Word Embeddings in Natural Language Processing
Contents
- 1. Frequency based Embedding
- a. Count Vector
- b. TfIdf Vector
- 2. Prediction Based Vector
- a. CBOW (Continuous Bag of Words)
- b. Skip Gram
In NLP application we have to work with texual data. Well we can't directly feed our textual data for training into our ML models, Deep Learning Models etc. Let it be regression, classification or any NLP task, we need to convert our textual data into numerical form that can be feeded into models for futher processing.

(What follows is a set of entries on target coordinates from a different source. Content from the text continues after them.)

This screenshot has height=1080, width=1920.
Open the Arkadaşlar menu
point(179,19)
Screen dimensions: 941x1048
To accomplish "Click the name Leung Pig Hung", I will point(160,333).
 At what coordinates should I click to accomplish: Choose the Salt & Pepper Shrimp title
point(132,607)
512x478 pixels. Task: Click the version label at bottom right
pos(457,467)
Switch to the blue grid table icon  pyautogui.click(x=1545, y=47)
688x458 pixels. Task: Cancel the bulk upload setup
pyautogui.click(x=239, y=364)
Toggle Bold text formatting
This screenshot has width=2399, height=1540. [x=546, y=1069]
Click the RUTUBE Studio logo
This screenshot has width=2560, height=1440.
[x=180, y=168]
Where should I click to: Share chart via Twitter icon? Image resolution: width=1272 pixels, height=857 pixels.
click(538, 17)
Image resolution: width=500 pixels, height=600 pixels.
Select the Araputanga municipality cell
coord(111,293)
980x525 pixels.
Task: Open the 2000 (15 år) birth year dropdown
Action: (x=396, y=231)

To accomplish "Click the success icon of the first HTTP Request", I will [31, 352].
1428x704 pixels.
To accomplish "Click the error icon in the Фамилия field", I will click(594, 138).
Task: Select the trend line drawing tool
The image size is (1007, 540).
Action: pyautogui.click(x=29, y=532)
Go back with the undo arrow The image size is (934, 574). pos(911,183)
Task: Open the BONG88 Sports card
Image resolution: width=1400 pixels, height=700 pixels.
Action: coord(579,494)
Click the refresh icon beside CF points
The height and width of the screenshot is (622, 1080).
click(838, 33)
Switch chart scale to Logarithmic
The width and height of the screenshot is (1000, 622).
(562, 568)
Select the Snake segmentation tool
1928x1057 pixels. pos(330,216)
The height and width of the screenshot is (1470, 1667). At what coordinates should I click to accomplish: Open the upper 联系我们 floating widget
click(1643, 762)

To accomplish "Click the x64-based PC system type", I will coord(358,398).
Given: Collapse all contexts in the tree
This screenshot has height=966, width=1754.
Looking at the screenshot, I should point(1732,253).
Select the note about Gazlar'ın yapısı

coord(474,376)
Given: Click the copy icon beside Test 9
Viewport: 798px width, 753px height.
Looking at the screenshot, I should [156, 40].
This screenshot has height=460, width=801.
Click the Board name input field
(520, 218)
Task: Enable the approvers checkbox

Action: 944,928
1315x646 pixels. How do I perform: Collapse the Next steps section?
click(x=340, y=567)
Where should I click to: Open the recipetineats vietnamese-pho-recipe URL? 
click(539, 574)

Word Embedding converts textual data into numerical data of some form. In general, word embedding convert a word into some sort of vector representation.
Now, we will broadly classify word embedding in 2 types and then dive deep into their types
{'basic': 0,'beauty': 1,'embedding': 2,'into': 3,'is': 4,'look': 5,'most': 6,'of': 7,'take': 8,'the': 9,'vectorizer': 10,'word': 11}
vectorizer = [0, 0, 0, 0, 0, 0, 0, 0, 0, 0, 0, 1]
basic | beauty | embedding | into | is | look | most | of | take | the | vectorizer | word | |
---|---|---|---|---|---|---|---|---|---|---|---|---|
d1 | 0 | 1 | 1 | 1 | 0 | 1 | 0 | 1 | 1 | 2 | 0 | 1 |
d1 | 1 | 0 | 1 | 0 | 1 | 0 | 1 | 0 | 0 | 2 | 1 | 2 |
>>> from sklearn.feature_extraction.text import CountVectorizer
>>> text = ["Take a look into the beauty of the word embedding.","The word vectorizer is the most basic word embedding"]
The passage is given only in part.